* _Zu erledigende Aufgabe_:
Nenne nur die Anzahl der Zeilen im folgenden Material, die das Wort „icon“ enthalten.

[Zeigedaten für Ziele]
---------------
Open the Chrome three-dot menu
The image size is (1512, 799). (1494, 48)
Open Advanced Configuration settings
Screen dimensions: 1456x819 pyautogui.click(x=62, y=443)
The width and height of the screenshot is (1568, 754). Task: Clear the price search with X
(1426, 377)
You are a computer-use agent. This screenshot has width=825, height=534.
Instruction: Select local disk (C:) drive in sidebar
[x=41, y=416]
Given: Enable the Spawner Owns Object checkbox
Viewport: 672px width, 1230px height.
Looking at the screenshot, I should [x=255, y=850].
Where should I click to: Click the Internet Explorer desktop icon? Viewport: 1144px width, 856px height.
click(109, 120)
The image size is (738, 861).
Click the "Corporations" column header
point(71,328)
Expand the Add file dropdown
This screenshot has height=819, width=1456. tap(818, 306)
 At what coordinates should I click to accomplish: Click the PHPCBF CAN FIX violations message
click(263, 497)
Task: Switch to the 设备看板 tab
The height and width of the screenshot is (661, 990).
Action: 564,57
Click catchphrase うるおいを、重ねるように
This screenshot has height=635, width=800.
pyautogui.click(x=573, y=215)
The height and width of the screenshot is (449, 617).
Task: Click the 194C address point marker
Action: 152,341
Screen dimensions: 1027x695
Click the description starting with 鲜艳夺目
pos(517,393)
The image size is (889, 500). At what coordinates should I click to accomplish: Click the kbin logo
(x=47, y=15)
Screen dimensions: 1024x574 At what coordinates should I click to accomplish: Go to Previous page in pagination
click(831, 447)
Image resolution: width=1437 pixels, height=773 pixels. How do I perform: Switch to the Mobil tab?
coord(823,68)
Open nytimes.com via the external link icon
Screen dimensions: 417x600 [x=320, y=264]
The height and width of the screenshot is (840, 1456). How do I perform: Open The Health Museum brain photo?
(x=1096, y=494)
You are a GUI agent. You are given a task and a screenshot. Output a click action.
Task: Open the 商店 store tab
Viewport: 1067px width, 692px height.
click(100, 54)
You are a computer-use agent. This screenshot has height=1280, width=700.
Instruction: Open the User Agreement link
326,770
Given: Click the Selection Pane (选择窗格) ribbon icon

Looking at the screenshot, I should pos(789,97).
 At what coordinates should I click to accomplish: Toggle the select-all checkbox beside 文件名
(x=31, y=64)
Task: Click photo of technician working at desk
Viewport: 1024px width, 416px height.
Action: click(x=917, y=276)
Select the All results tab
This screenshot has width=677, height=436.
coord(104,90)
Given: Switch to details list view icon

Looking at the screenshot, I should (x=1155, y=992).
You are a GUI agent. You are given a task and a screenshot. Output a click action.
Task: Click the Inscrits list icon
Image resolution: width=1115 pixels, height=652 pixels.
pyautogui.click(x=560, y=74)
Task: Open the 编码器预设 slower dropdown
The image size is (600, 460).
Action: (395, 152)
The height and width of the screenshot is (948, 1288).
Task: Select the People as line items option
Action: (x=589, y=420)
---------------
* _Lösung der Aufgabe_:
5